/---
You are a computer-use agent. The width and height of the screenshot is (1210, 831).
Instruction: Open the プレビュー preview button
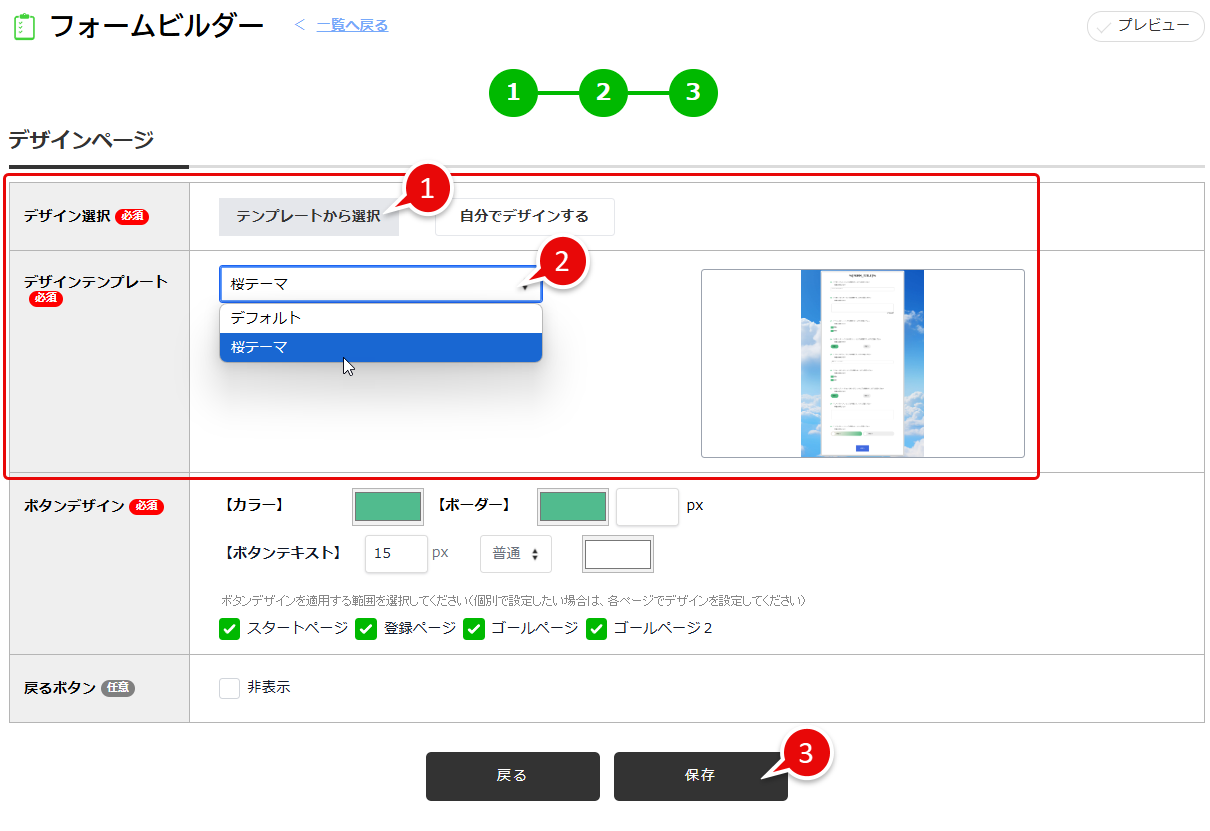1144,27
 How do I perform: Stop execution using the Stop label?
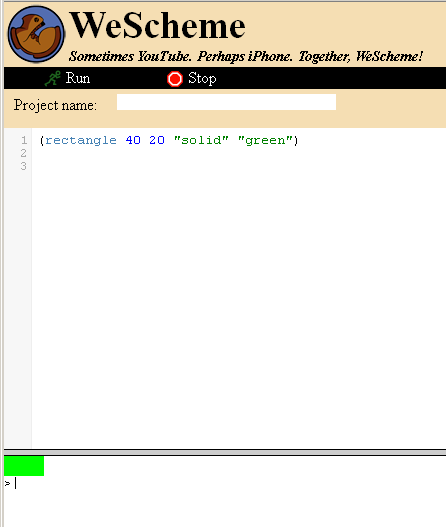202,79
\---
→ **TASK REQUIREMENTS**
Only the lines from the one with "Instruction: Open the プレビュー preview button" through the final line of the entries above should be transcribed, exactly and without pictures.

→ **REPLY**
Instruction: Open the プレビュー preview button
1144,27
 How do I perform: Stop execution using the Stop label?
202,79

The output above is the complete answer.